## What is being asked
Return all lines of the material below word for word, omitting the pictures.

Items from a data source
╔══

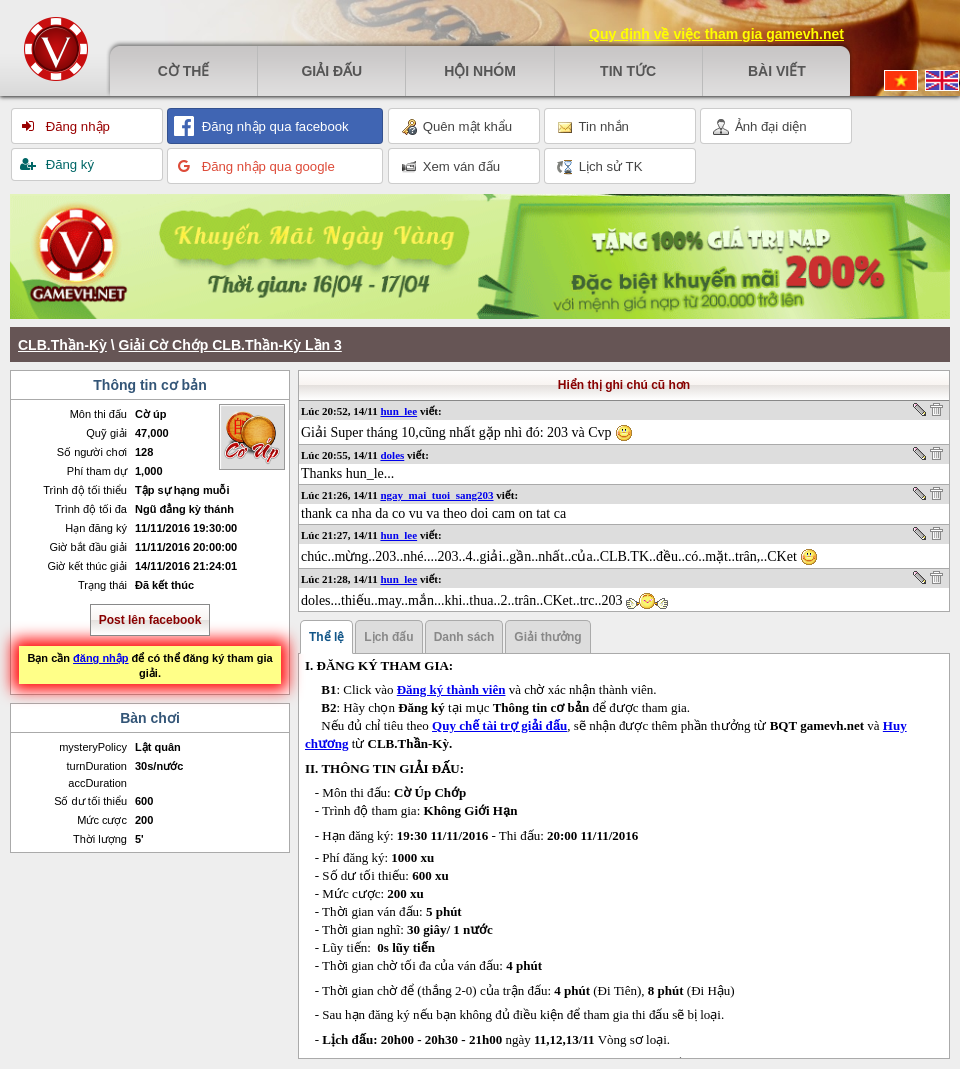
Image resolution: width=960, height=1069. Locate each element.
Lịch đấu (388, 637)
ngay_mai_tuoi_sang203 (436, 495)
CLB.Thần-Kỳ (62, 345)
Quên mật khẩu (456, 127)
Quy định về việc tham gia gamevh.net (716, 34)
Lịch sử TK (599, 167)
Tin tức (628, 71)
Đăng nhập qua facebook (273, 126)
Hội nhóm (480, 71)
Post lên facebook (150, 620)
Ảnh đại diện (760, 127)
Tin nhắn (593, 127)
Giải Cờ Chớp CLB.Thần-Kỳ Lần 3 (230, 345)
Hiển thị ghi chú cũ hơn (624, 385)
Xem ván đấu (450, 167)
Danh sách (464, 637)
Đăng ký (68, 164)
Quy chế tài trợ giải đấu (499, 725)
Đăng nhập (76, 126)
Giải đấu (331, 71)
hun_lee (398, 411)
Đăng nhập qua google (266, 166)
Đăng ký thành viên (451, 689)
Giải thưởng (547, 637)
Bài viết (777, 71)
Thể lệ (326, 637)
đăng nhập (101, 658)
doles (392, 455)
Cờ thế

╚══

## Written answer
Image resolution: width=960, height=1069. Locate each element.
Lịch đấu (388, 637)
ngay_mai_tuoi_sang203 (436, 495)
CLB.Thần-Kỳ (62, 345)
Quên mật khẩu (456, 127)
Quy định về việc tham gia gamevh.net (716, 34)
Lịch sử TK (599, 167)
Tin tức (628, 71)
Đăng nhập qua facebook (273, 126)
Hội nhóm (480, 71)
Post lên facebook (150, 620)
Ảnh đại diện (760, 127)
Tin nhắn (593, 127)
Giải Cờ Chớp CLB.Thần-Kỳ Lần 3 (230, 345)
Hiển thị ghi chú cũ hơn (624, 385)
Xem ván đấu (450, 167)
Danh sách (464, 637)
Đăng ký (68, 164)
Quy chế tài trợ giải đấu (499, 725)
Đăng nhập (76, 126)
Giải đấu (331, 71)
hun_lee (398, 411)
Đăng nhập qua google (266, 166)
Đăng ký thành viên (451, 689)
Giải thưởng (547, 637)
Bài viết (777, 71)
Thể lệ (326, 637)
đăng nhập (101, 658)
doles (392, 455)
Cờ thế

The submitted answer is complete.